You've specified that the spatial part have the same orbital function, so:

$$ \psi_{\pm}(x_1, x_2) \equiv \frac 1 {\sqrt 2}[f(x_1)f(x_2) \pm f(x_2)f(x_1)]$$

where I've explicitly shown the (anti)symmetric form. Note that the antisymmetric part vanishes for all $x_i$ so the spatial part must be symmetric:

$$ \psi_+ = \frac 1 {\sqrt 2}[f(x_1)f(x_2) + f(x_2)f(x_1)]$$

That mean $\chi_{1, 2}$ must be an antisymmetric.

Since the particles are spin 3/2, we need to look at antisymmetric combinations$^1$ of $|m_1\rangle$ and $|m_2\rangle$ in terms of $|J, M\rangle$, the total spin state(s):

$$ |\frac 3 2\rangle|\frac 1 2\rangle - |\frac 1 2\rangle|\frac 3 2\rangle = \sqrt 2 |2, 2\rangle $$

$$ |\frac 3 2\rangle|-\frac 1 2\rangle - |-\frac 1 2\rangle|\frac 3 2\rangle = \sqrt 2 |2, 1\rangle $$

$$ |\frac 3 2\rangle|-\frac 3 2\rangle - |-\frac 3 2\rangle|\frac 3 2\rangle = |2,0\rangle + |0, 0\rangle $$

$$ |\frac 1 2\rangle|-\frac 1 2\rangle - |-\frac 1 2\rangle|\frac 1 2\rangle = |2,0\rangle - |0, 0\rangle $$

The remaining 2 nontrivial combinations can be found by subbing $m_1 \rightarrow -m1$, $m_2 \rightarrow -m_2$, and $M \rightarrow -M$.
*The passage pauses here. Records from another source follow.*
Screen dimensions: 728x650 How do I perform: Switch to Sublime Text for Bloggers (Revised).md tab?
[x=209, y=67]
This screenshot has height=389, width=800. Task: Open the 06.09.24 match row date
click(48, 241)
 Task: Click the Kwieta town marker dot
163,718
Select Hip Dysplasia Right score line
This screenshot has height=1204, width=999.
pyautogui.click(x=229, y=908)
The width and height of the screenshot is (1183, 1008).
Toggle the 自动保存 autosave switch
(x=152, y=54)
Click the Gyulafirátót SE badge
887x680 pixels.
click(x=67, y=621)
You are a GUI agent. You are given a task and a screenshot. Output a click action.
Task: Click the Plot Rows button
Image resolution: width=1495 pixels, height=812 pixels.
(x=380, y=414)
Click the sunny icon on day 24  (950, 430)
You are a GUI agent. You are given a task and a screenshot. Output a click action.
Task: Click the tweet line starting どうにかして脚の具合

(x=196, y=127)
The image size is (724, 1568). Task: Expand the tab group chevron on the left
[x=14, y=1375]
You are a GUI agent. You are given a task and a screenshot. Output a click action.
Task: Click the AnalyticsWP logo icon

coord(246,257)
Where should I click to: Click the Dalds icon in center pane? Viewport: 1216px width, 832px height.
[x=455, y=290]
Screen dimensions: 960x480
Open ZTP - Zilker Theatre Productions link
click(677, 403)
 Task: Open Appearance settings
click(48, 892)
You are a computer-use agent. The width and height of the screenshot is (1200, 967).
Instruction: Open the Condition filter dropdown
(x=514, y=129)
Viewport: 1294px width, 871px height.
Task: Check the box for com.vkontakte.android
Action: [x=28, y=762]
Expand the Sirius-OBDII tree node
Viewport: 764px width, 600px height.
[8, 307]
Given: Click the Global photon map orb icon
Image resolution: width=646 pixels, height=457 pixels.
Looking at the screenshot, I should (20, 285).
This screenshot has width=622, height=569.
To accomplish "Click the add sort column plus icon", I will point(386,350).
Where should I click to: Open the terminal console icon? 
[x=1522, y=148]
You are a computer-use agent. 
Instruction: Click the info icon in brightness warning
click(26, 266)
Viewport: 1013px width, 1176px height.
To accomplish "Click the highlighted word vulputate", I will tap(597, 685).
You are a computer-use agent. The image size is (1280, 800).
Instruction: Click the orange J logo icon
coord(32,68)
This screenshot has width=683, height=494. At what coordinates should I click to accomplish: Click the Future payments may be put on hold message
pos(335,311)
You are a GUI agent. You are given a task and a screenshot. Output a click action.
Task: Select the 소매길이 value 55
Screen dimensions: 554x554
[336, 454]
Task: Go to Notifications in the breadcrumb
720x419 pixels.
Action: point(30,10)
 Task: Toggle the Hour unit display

From here you invert the equations to find the pure $|J, M\rangle$ states, and those are the eigenstates of total spin.

[1] To find the antisymmetric combinations of $m_1$ and $m_2$, you start with Clebsch-Gordan coefficients, $C_{\frac 3 2 m_1 \frac 3 2 m_2 J M}$. For example, the various:

$$c_{\frac 3 2 +\frac 3 2 \frac 3 2 -\frac 3 2 J 0} $$

give:

$$ |\frac 3 2\rangle|-\frac 3 2\rangle= \frac 1 2 |0, 0\rangle + \sqrt{\frac 9{20}}|1, 0\rangle + \frac 1 2 |2, 0\rangle + \sqrt{\frac 1 {20}}|3, 0\rangle $$

Note that if you interchange $m_1$ and $m_2$:

$$ |-\frac 3 2\rangle|+\frac 3 2\rangle= -\frac 1 2 |0, 0\rangle + \sqrt{\frac 9{20}}|1, 0\rangle - \frac 1 2 |2, 0\rangle + \sqrt{\frac 1 {20}}|3, 0\rangle $$

So it is clear that the (anti)symmetric combinations have J odd (even).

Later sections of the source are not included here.